* [GIVEN PASSAGE]:
<<<<
Mompou—the Catalan composer and pianist Federico Mompou—is known to have stared at the ocean as well. His work drew on the signs of life he found in Barcelona’s maritime quarter: seagull song, children playing, the chimes of his family’s nearby bell foundry. He called his barri de platja (or “beach chord”: G♭, C, E♭, A♭, D) the essence of all his music; it’s a sonorous chord meant to resemble the tintinnabulations he heard throughout his childhood. His Scènes d’enfants, composed between the ages of twenty-two and twenty-five, contain a triptych of small pieces inspired by games he must have watched children play on the beaches, “Jeux sur la plage.” The songs comprise tumultuous, crashing passages that quickly subside into solemn yearning.
>>>>
* [CHECK YOUR UNDERSTANDING]:
1. Reproduce the part of the passage on Mompou between "Mompou—the Catalan composer" and "into solemn yearning.", inclusive.
2. Answer these questions from the passage on Mompou:
(a) Which city's maritime quarter did his work draw on?
(b) What notes make up his "beach chord"?
(c) Between what ages did he compose Scènes d'enfants?
3. Extend the passage on Mompou by picking up after its final sentence.

* [GIVEN DATA]:
<<<<
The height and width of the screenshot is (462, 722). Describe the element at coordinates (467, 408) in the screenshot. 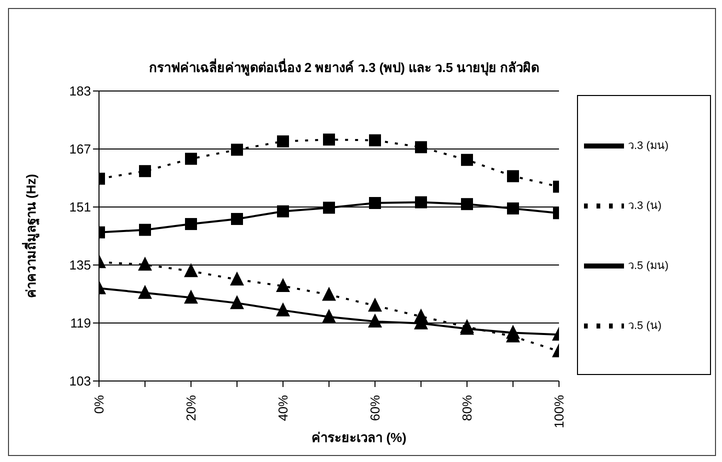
>>>>
* [YOUR WRITTEN ANSWERS]:
1.
Mompou—the Catalan composer and pianist Federico Mompou—is known to have stared at the ocean as well. His work drew on the signs of life he found in Barcelona’s maritime quarter: seagull song, children playing, the chimes of his family’s nearby bell foundry. He called his barri de platja (or “beach chord”: G♭, C, E♭, A♭, D) the essence of all his music; it’s a sonorous chord meant to resemble the tintinnabulations he heard throughout his childhood. His Scènes d’enfants, composed between the ages of twenty-two and twenty-five, contain a triptych of small pieces inspired by games he must have watched children play on the beaches, “Jeux sur la plage.” The songs comprise tumultuous, crashing passages that quickly subside into solemn yearning.

2.
(a) Barcelona
(b) G♭, C, E♭, A♭, D
(c) Between twenty-two and twenty-five

3.
In 1976 Mompou recorded himself playing his entire body of solo piano works, spanning 1911 to 1967, for what would become a four-CD set of his Complete Piano Works. Across the collection his playing reveals somber mysticism, his improvisatory tendency evident as he delays melodies and breaks chords throughout. Some commenters claim he performs his own work incorrectly. Perhaps, with age, he simply sought to expand on the introspection of his youth.

I listen to the Pessebres suite and again stare at the lurching water, which even when I am not burdening it with metaphor, or especially then, is my favorite thing to look at because it is at once approachable and inconceivable. I think about Mompou possessing the daring to combine interpretation of these qualities with excavation of his past, and the resulting music, which resembles the ocean.